Writing effective prompts is both an art and a science. Follow these best practices to ensure your Prompt Blocks are consistent, reliable, and optimized for performance and cost.

1. Order Matters

The order of your instructions and examples significantly influences the model's output.

  • Rules placed earlier in the prompt carry more weight than those placed later.

  • Examples listed first have greater influence on the model's behavior than those that follow.

Tip: Always place your most important instructions and high-quality examples at the top of each section.

2. Use Markdown for Clarity

Prompt Blocks support Markdown formatting, which helps you visually organize sections (e.g., bold text, headers, lists) and make prompts easier to read, understand, and debug.

3. Optimize for Prompt Caching

Prompt caching is a performance and cost optimization feature automatically enabled when using models hosted by OpenAI or Azure OpenAI.

How it works: if the first N tokens of a prompt you send match the first N tokens of a previous prompt, the model can reuse those cached tokens. This means faster processing and lower API costs.

Best Practices:

  • Place the static, reusable instructions (e.g., role, rules, tone, context) at the top of your prompt.

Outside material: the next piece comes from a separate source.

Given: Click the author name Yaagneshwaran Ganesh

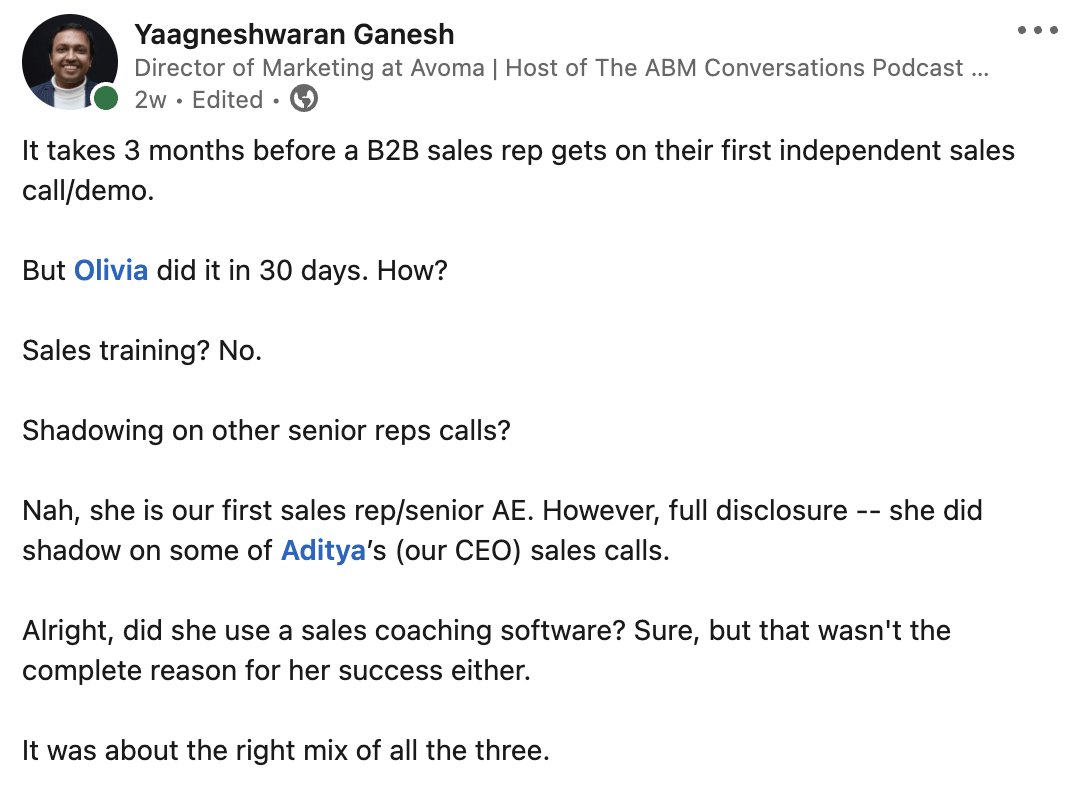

  • Put the dynamic elements, like the user’s message, at the bottom.

4. Include a "Reasoning" Key in JSON Outputs

When your prompt generates a JSON response (e.g., for classification or data extraction), make sure to include a reasoning field as the first key in the object. This enables chain-of-thought prompting, guiding the AI to think step-by-step before delivering the result.

Adding a "reasoning" field not only enhances the accuracy of the response but also simplifies debugging during testing. It allows the assistant to explain the logic behind its output, making it easier to validate the reasoning and refine the accuracy, particularly when troubleshooting or improving the model.

Tip: During testing, you can show this field using a Text Block conditioned by env = test to better understand why the assistant made a particular choice.

5. Add a “Step-by-Step” General Instruction

Add the following text to your General Instructions section to improve accuracy and ensure rules are followed:

To generate your response, take a deep breath and follow this process step by step:
1. First, read all the instructions in this prompt.
2. Ensure you understand and follow every rule in each section.
3. Generate your response.
4. Re-read the prompt to verify that your response complies with all the instructions.
5. If any part of the response breaks a rule, revise and repeat this step-by-step process.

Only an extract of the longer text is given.